DATA FOR THIS EXERCISE:
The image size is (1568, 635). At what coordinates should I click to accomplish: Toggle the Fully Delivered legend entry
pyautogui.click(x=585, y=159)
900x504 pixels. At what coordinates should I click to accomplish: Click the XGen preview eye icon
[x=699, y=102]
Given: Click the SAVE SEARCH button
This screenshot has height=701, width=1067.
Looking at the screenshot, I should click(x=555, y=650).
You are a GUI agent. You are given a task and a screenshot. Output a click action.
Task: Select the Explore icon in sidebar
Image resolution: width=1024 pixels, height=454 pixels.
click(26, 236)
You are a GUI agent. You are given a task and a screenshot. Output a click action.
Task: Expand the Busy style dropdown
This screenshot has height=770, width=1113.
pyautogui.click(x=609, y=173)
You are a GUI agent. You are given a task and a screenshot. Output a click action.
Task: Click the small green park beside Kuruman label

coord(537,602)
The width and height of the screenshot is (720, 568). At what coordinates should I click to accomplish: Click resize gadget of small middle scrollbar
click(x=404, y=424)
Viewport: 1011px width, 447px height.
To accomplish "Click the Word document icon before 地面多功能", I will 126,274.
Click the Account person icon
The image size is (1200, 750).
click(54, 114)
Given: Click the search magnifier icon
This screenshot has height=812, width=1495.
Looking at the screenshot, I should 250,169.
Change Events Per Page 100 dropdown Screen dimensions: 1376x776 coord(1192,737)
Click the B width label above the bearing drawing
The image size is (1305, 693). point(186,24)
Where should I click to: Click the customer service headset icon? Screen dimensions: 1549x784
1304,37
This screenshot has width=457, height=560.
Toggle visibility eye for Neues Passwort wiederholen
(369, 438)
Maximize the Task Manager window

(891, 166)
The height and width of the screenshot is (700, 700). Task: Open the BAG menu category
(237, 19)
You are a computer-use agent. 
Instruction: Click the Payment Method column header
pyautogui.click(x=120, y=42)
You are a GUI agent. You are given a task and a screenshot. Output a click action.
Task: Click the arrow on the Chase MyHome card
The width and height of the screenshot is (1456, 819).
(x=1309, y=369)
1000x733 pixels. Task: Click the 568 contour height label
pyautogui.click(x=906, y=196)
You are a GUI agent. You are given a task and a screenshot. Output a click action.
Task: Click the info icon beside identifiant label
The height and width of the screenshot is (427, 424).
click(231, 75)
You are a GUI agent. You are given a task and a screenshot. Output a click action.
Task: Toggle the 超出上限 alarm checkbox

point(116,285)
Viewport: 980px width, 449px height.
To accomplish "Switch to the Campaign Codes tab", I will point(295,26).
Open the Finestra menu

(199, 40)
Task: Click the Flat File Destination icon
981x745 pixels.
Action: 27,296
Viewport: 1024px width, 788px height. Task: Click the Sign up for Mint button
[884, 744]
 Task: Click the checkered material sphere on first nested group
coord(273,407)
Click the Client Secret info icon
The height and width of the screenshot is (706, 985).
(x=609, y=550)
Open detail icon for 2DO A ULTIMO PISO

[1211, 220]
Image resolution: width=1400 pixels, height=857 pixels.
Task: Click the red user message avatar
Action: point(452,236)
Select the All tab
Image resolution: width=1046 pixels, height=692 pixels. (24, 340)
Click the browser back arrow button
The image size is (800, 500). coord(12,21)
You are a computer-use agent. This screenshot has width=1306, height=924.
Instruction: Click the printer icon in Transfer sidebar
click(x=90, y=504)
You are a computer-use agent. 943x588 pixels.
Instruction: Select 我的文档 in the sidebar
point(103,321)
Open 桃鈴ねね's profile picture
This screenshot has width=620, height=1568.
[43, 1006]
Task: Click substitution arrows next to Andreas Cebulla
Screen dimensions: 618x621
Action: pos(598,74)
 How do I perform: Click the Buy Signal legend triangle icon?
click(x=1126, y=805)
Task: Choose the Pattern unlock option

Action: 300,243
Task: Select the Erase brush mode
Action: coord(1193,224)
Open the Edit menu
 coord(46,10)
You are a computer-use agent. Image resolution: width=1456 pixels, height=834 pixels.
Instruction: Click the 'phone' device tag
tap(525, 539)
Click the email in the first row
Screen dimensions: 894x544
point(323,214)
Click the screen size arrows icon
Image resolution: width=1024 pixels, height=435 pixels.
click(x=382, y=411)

TASK BRIEF: Please return all of the material above, reproducing every line exactly.

ANSWER IN FULL:
The image size is (1568, 635). At what coordinates should I click to accomplish: Toggle the Fully Delivered legend entry
pyautogui.click(x=585, y=159)
900x504 pixels. At what coordinates should I click to accomplish: Click the XGen preview eye icon
[x=699, y=102]
Given: Click the SAVE SEARCH button
This screenshot has height=701, width=1067.
Looking at the screenshot, I should click(x=555, y=650).
You are a GUI agent. You are given a task and a screenshot. Output a click action.
Task: Select the Explore icon in sidebar
Image resolution: width=1024 pixels, height=454 pixels.
click(26, 236)
You are a GUI agent. You are given a task and a screenshot. Output a click action.
Task: Expand the Busy style dropdown
This screenshot has height=770, width=1113.
pyautogui.click(x=609, y=173)
You are a GUI agent. You are given a task and a screenshot. Output a click action.
Task: Click the small green park beside Kuruman label

coord(537,602)
The width and height of the screenshot is (720, 568). At what coordinates should I click to accomplish: Click resize gadget of small middle scrollbar
click(x=404, y=424)
Viewport: 1011px width, 447px height.
To accomplish "Click the Word document icon before 地面多功能", I will 126,274.
Click the Account person icon
The image size is (1200, 750).
click(54, 114)
Given: Click the search magnifier icon
This screenshot has height=812, width=1495.
Looking at the screenshot, I should 250,169.
Change Events Per Page 100 dropdown Screen dimensions: 1376x776 coord(1192,737)
Click the B width label above the bearing drawing
The image size is (1305, 693). point(186,24)
Where should I click to: Click the customer service headset icon? Screen dimensions: 1549x784
1304,37
This screenshot has width=457, height=560.
Toggle visibility eye for Neues Passwort wiederholen
(369, 438)
Maximize the Task Manager window

(891, 166)
The height and width of the screenshot is (700, 700). Task: Open the BAG menu category
(237, 19)
You are a computer-use agent. 
Instruction: Click the Payment Method column header
pyautogui.click(x=120, y=42)
You are a GUI agent. You are given a task and a screenshot. Output a click action.
Task: Click the arrow on the Chase MyHome card
The width and height of the screenshot is (1456, 819).
(x=1309, y=369)
1000x733 pixels. Task: Click the 568 contour height label
pyautogui.click(x=906, y=196)
You are a GUI agent. You are given a task and a screenshot. Output a click action.
Task: Click the info icon beside identifiant label
The height and width of the screenshot is (427, 424).
click(231, 75)
You are a GUI agent. You are given a task and a screenshot. Output a click action.
Task: Toggle the 超出上限 alarm checkbox

point(116,285)
Viewport: 980px width, 449px height.
To accomplish "Switch to the Campaign Codes tab", I will point(295,26).
Open the Finestra menu

(199, 40)
Task: Click the Flat File Destination icon
981x745 pixels.
Action: 27,296
Viewport: 1024px width, 788px height. Task: Click the Sign up for Mint button
[884, 744]
 Task: Click the checkered material sphere on first nested group
coord(273,407)
Click the Client Secret info icon
The height and width of the screenshot is (706, 985).
(x=609, y=550)
Open detail icon for 2DO A ULTIMO PISO

[1211, 220]
Image resolution: width=1400 pixels, height=857 pixels.
Task: Click the red user message avatar
Action: point(452,236)
Select the All tab
Image resolution: width=1046 pixels, height=692 pixels. (24, 340)
Click the browser back arrow button
The image size is (800, 500). coord(12,21)
You are a computer-use agent. This screenshot has width=1306, height=924.
Instruction: Click the printer icon in Transfer sidebar
click(x=90, y=504)
You are a computer-use agent. 943x588 pixels.
Instruction: Select 我的文档 in the sidebar
point(103,321)
Open 桃鈴ねね's profile picture
This screenshot has width=620, height=1568.
[43, 1006]
Task: Click substitution arrows next to Andreas Cebulla
Screen dimensions: 618x621
Action: pos(598,74)
 How do I perform: Click the Buy Signal legend triangle icon?
click(x=1126, y=805)
Task: Choose the Pattern unlock option

Action: 300,243
Task: Select the Erase brush mode
Action: coord(1193,224)
Open the Edit menu
 coord(46,10)
You are a computer-use agent. Image resolution: width=1456 pixels, height=834 pixels.
Instruction: Click the 'phone' device tag
tap(525, 539)
Click the email in the first row
Screen dimensions: 894x544
point(323,214)
Click the screen size arrows icon
Image resolution: width=1024 pixels, height=435 pixels.
click(x=382, y=411)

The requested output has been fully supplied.